## BRIEF
Output must consist only of the lines of the material below from the one with "קינוחים (472, 1717)" through the one with "[WhatsApp] (166, 106)", each reproduced exactly; no pictures belong in it.

## SOURCE DATA
━━━━━━

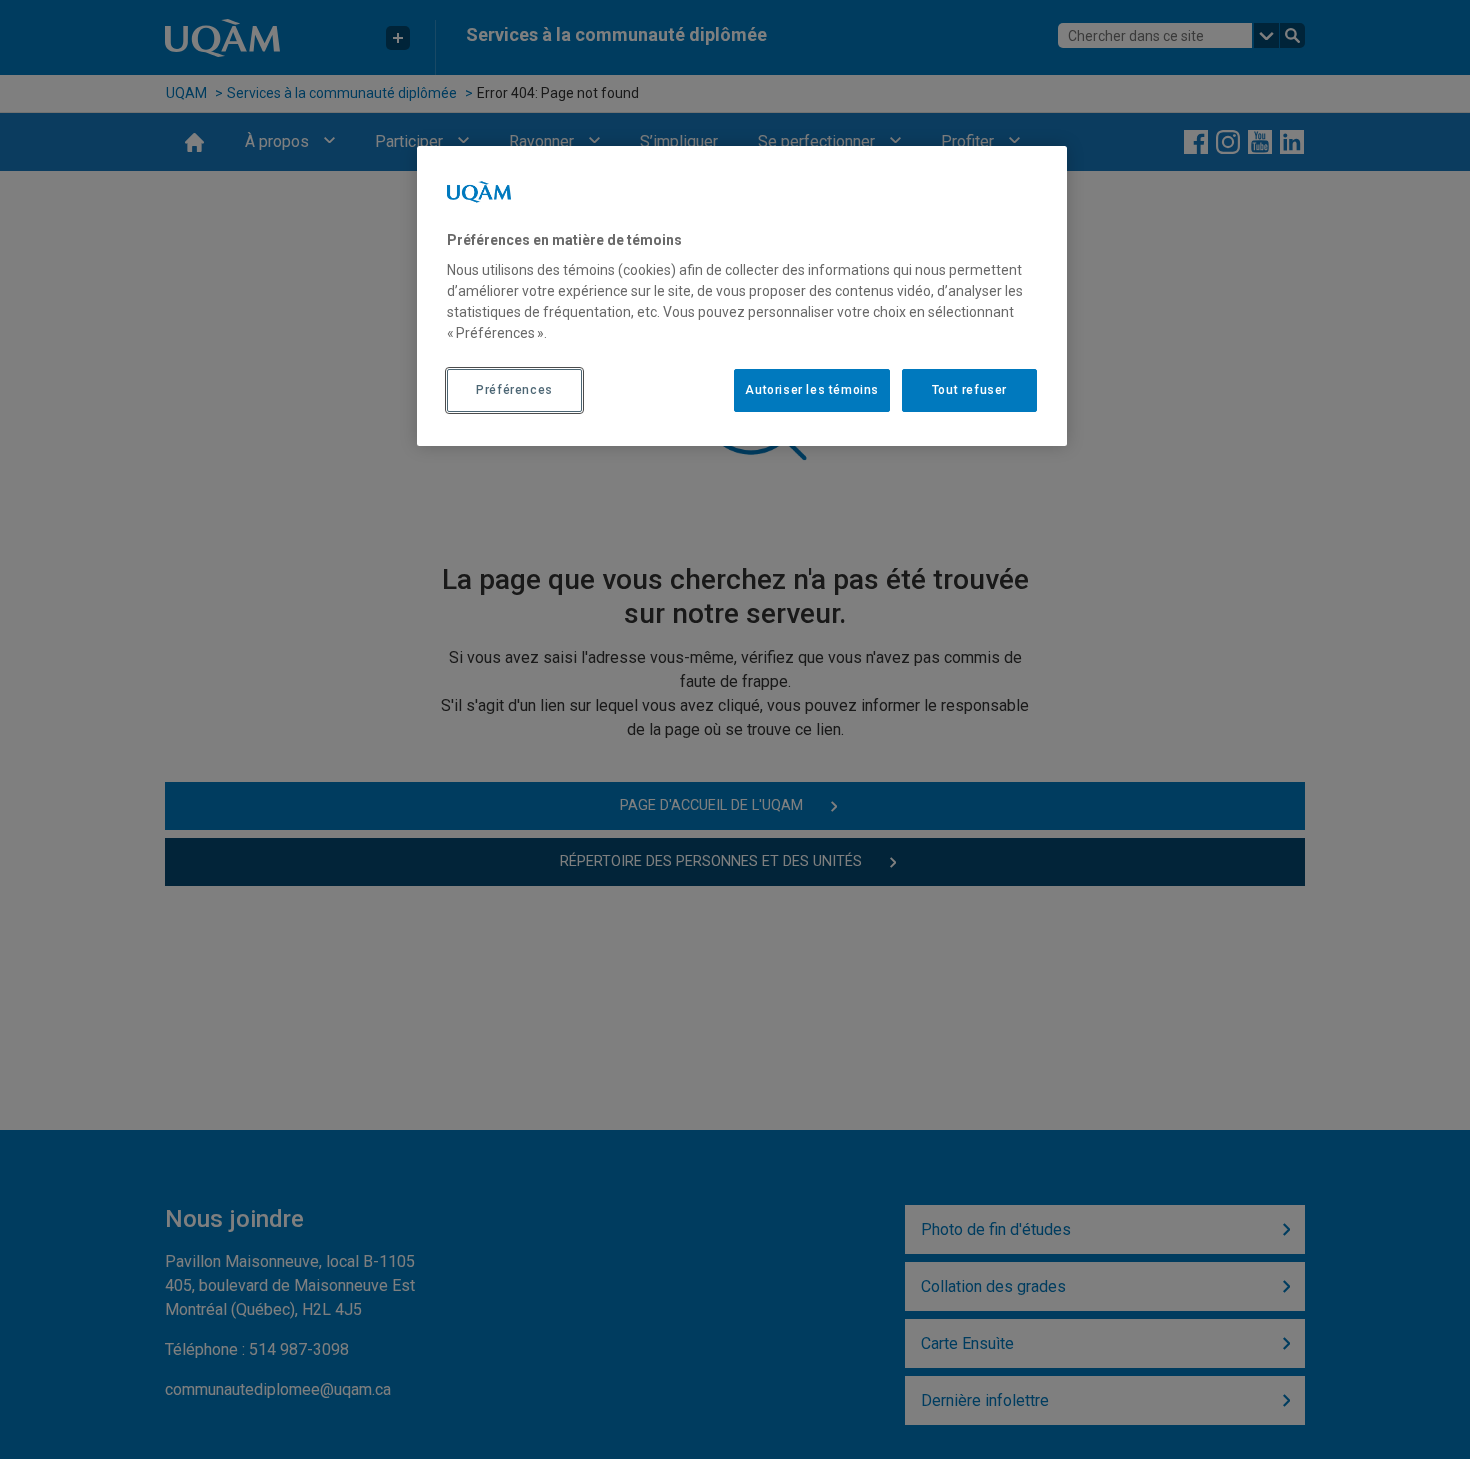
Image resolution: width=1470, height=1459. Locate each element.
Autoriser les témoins (812, 390)
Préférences (514, 390)
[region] (742, 296)
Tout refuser (969, 390)
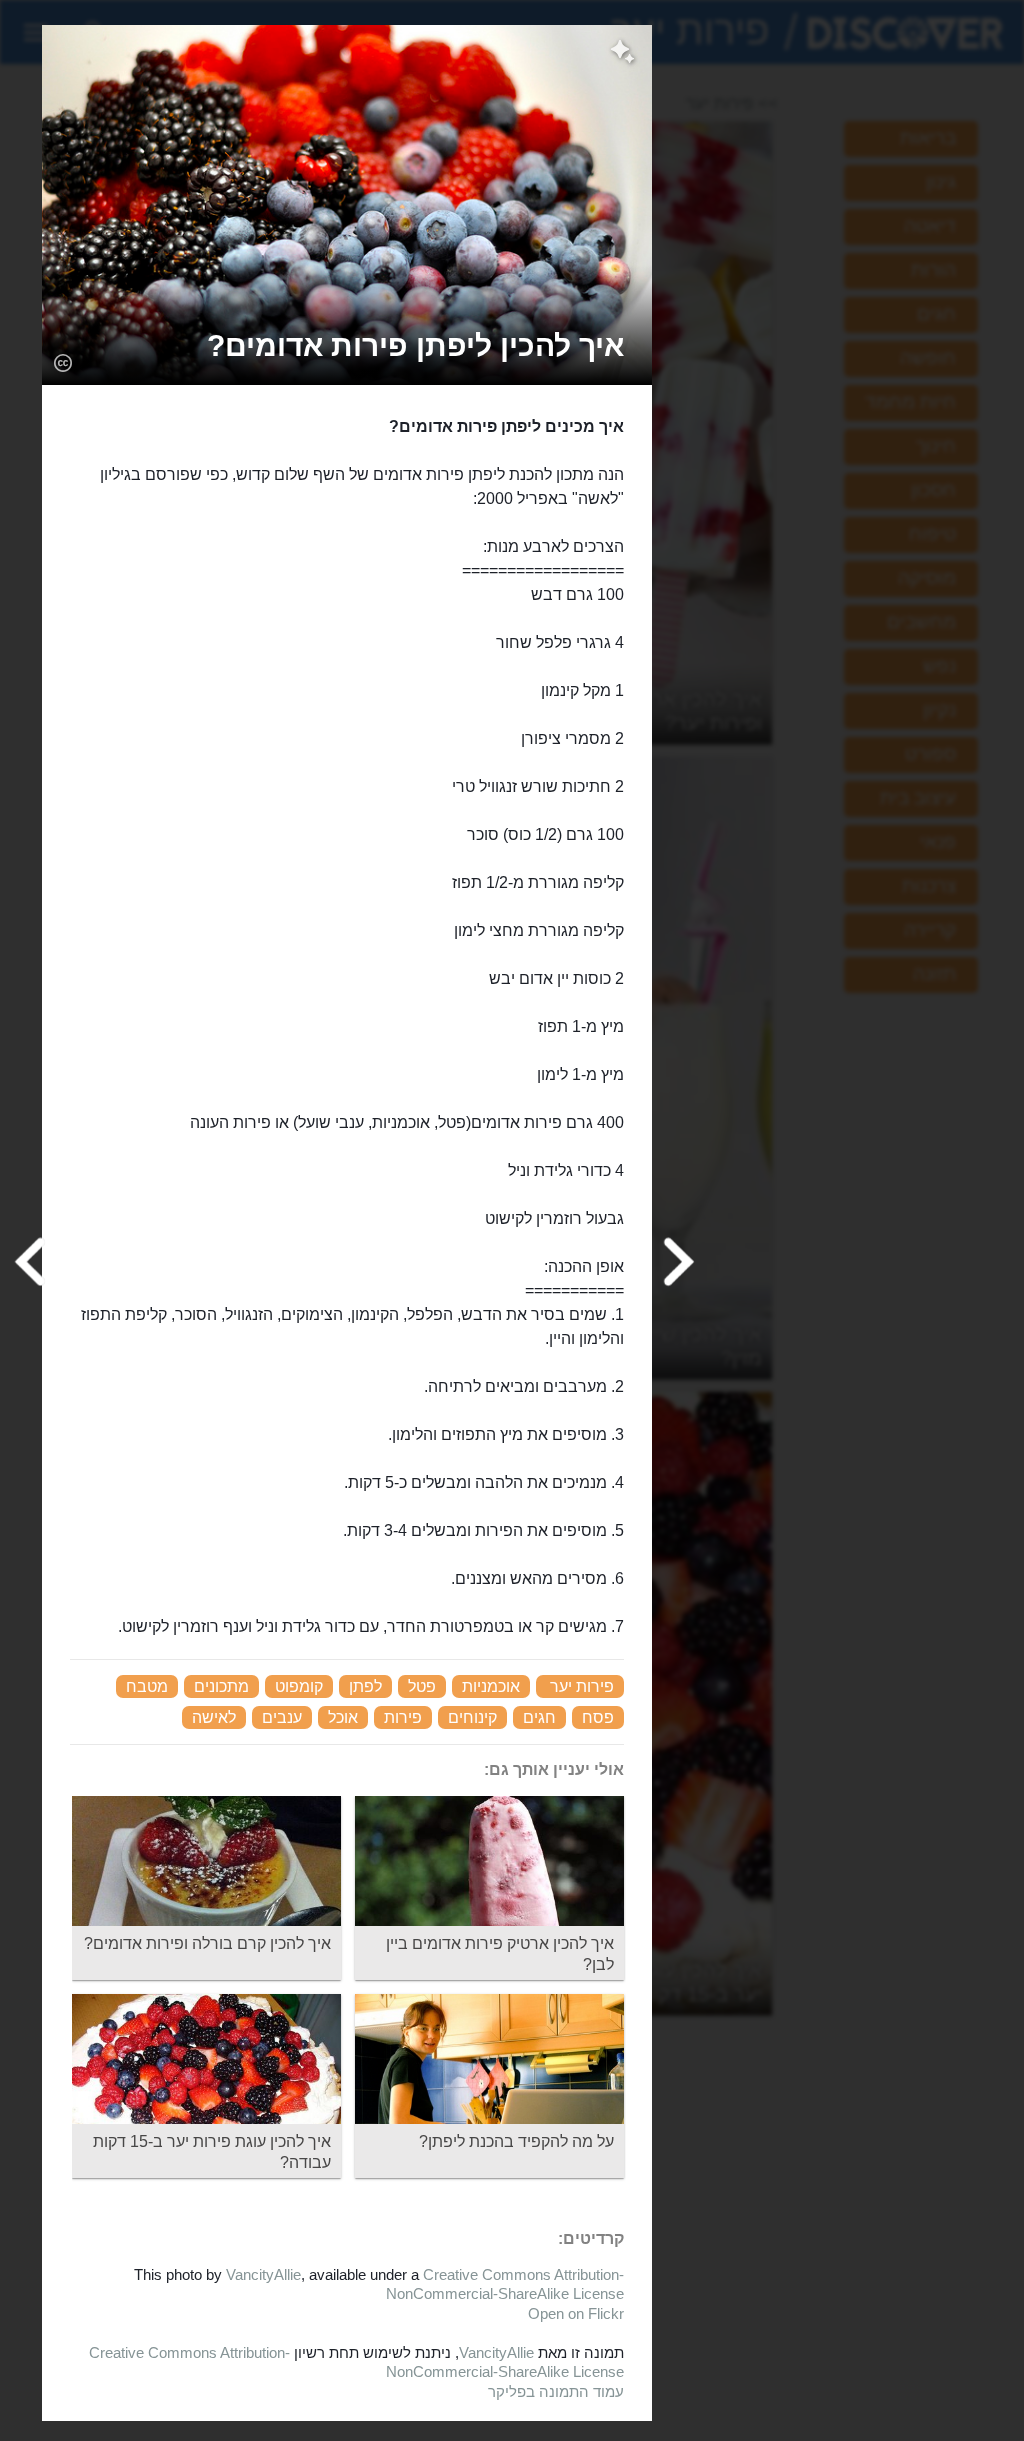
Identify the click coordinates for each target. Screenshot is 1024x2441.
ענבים (282, 1717)
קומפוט (299, 1686)
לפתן (365, 1686)
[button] (415, 345)
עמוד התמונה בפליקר (556, 2391)
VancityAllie (263, 2274)
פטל (422, 1686)
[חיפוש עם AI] (622, 54)
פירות (403, 1717)
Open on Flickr (576, 2313)
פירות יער (582, 1686)
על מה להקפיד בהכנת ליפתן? (516, 2141)
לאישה (214, 1717)
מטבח (147, 1686)
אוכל (343, 1717)
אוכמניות (491, 1686)
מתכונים (221, 1686)
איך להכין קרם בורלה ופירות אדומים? (207, 1943)
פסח (598, 1717)
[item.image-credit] (62, 362)
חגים (539, 1717)
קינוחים (472, 1717)
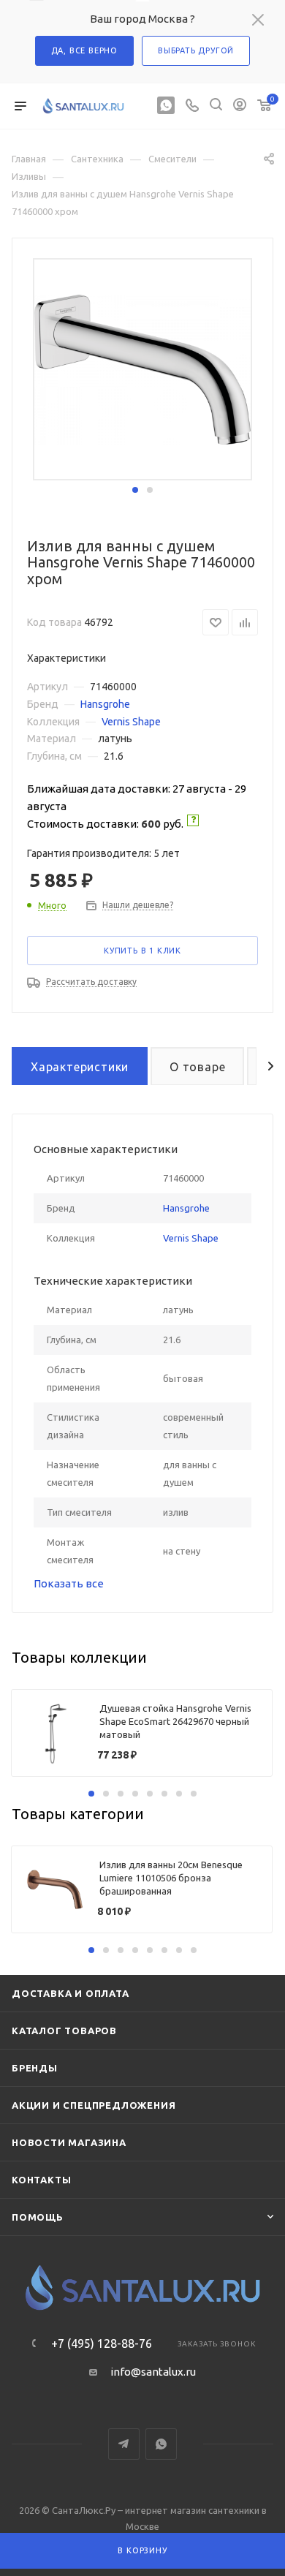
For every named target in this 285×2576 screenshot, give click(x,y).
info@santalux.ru (153, 2371)
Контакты (41, 2180)
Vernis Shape (131, 722)
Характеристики (80, 1066)
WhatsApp (161, 2444)
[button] (135, 490)
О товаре (197, 1066)
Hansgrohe (105, 704)
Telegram (124, 2444)
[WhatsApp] (166, 106)
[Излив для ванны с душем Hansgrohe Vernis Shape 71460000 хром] (142, 369)
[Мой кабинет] (239, 106)
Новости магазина (69, 2142)
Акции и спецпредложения (93, 2105)
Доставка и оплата (70, 1993)
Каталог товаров (64, 2030)
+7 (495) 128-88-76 (101, 2343)
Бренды (35, 2068)
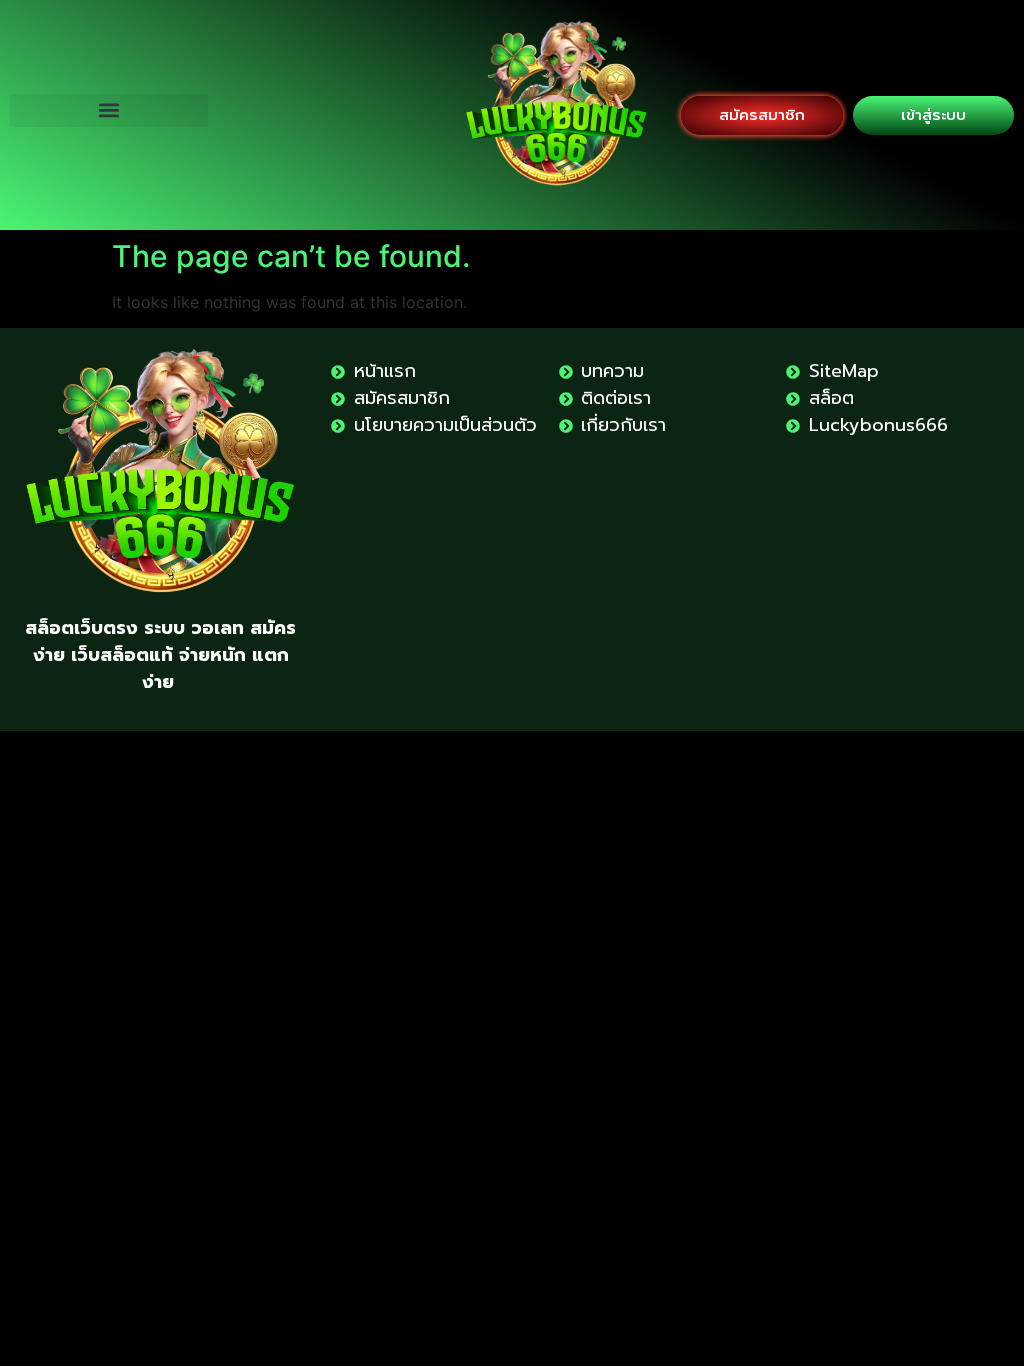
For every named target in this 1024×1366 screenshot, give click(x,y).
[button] (109, 110)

━━━━━━

## ANSWER BOX
קינוחים (472, 1717)
For every named target in this 285×2576 screenshot, give click(x,y).
info@santalux.ru (153, 2371)
Контакты (41, 2180)
Vernis Shape (131, 722)
Характеристики (80, 1066)
WhatsApp (161, 2444)
[button] (135, 490)
О товаре (197, 1066)
Hansgrohe (105, 704)
Telegram (124, 2444)
[WhatsApp] (166, 106)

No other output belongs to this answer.